Podría perfectamente señalar la mesa del restaurante de alitas donde todo comenzó. Bueno, quizá no todo. Ángel y yo, dos tipos que hemos mantenido una amistad eterna basada en nuestra afición por el fútbol, el whisky y la banda de rock Elefante, encontramos en tiempos relativamente recientes un vínculo que gira en torno a la NFL y nos une de la manera más sincera posible: sin hablar. Escuché alguna vez a Jerry Seinfeld, mi filósofo de cabecera, decir que sus mejores conversaciones (con amigos, parejas, todo…) han ocurrido en las gradas de un estadio de béisbol. Algunas de las mías con Ángel se han desarrollado en bares de mala muerte, con cerveza caliente en contenedores de plástico improvisados como tarros de litro y un partido en la pantalla donde no juega ninguno de nuestros equipos (lo cual suele agradecerse, en realidad, si tomamos en cuenta que él es aficionado de los Broncos y yo de los Chargers).

> _DATOS PROPORCIONADOS_
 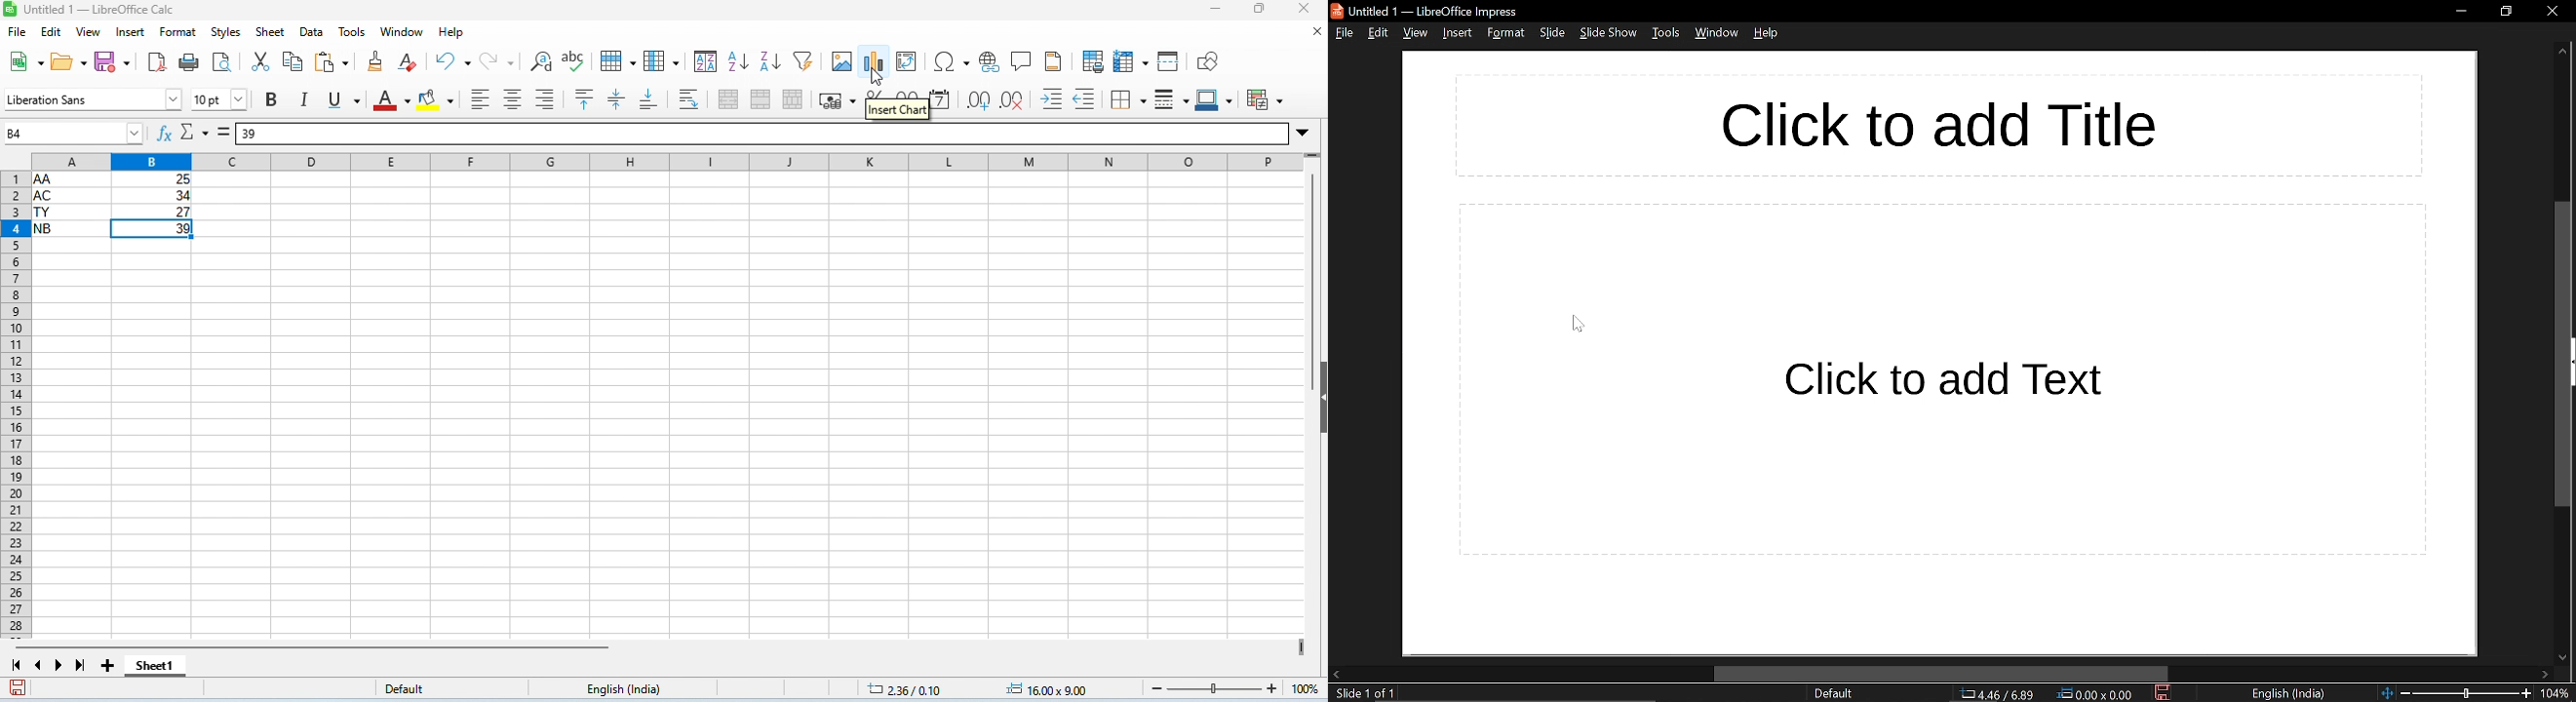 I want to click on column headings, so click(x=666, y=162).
--
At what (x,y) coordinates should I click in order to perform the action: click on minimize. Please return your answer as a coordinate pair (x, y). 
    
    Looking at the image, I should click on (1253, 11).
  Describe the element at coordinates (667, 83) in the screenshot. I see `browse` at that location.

> _OBJETIVO DEL EJERCICIO_
Prolonga el relato sobre la amistad en torno a la NFL a partir del punto en que se detiene.

> _RESPUESTA DEL EJERCICIO_
Digo que en aquella mesa todo comenzó porque fue cuando dilucidamos el arranque de nuestra obsesión con el fantasy. Yo sabía poco del tema, me parecían asuntos de física cuántica e información clasificada. Aquel día, sin embargo, nos reunimos como ya lo hemos venido haciendo desde hace varios años para ver el primer partido de la temporada regular. Tengo perfectamente claro que jugaron los Buccaneers, recientes campeones con Tom Brady en los controles, ante unos Cowboys que ofrecían su enésima promesa de éxito. En algún rescoldo de la previa, la cual nos fumamos entera debido a que buscamos madrugar a una ola de aficionados que nunca llegó, ofrecieron estadísticas referentes al fantasy: cómo brilló Fulano el año pasado; ojo con Sutano en éste.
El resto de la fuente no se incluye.